Records from a data collection
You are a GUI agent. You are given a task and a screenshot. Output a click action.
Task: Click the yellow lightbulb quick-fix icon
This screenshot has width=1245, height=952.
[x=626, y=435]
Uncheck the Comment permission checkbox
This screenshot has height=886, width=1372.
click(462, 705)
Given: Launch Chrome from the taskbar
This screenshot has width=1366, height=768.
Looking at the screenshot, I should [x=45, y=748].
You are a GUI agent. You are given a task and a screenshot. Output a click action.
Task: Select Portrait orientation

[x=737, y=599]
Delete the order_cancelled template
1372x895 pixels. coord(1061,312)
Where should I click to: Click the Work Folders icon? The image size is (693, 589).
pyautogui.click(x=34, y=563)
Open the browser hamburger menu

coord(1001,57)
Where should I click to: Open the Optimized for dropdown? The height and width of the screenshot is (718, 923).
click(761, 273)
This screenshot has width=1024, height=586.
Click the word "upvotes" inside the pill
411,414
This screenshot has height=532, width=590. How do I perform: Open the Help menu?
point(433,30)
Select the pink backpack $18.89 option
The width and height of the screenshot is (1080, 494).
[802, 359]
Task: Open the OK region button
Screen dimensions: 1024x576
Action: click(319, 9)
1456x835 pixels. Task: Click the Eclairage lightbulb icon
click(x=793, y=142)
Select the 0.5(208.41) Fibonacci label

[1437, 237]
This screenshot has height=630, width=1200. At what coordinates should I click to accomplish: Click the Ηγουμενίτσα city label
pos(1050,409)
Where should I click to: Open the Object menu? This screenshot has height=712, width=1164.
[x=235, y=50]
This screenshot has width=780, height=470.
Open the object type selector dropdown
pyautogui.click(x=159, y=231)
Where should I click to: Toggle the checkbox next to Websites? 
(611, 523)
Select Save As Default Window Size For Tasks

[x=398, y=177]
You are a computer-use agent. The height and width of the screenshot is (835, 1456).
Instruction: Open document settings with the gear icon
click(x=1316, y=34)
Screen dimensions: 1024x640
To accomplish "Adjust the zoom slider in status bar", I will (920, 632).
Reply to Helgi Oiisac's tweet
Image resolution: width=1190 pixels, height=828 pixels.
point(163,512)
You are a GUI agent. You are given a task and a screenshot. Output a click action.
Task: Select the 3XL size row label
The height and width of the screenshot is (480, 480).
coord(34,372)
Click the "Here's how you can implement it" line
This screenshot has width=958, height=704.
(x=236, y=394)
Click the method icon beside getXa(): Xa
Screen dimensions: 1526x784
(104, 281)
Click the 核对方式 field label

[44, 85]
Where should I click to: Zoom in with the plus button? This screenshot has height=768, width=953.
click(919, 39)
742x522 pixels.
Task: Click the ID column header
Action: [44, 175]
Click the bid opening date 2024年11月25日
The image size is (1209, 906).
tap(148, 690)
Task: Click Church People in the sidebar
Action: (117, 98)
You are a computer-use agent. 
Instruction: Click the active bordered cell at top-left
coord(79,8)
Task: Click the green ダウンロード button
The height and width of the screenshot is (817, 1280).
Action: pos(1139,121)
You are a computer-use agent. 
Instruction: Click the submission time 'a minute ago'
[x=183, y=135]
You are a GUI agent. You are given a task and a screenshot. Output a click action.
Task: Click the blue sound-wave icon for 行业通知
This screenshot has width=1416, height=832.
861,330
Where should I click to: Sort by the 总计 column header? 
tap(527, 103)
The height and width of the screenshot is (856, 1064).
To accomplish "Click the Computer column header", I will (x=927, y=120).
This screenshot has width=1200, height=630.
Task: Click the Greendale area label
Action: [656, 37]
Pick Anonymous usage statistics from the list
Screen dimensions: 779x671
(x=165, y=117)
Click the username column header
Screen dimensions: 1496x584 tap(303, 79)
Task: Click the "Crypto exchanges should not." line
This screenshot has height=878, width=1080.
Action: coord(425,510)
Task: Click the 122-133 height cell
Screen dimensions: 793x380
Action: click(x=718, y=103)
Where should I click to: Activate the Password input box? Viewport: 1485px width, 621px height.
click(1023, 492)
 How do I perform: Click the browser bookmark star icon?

**Prompt:**
Output exactly, and only, the lines running from the one that contains "Where should I click to: Activate" through the last line of the entries above.

**Your solution:**
Where should I click to: Activate the Password input box? Viewport: 1485px width, 621px height.
click(1023, 492)
 How do I perform: Click the browser bookmark star icon?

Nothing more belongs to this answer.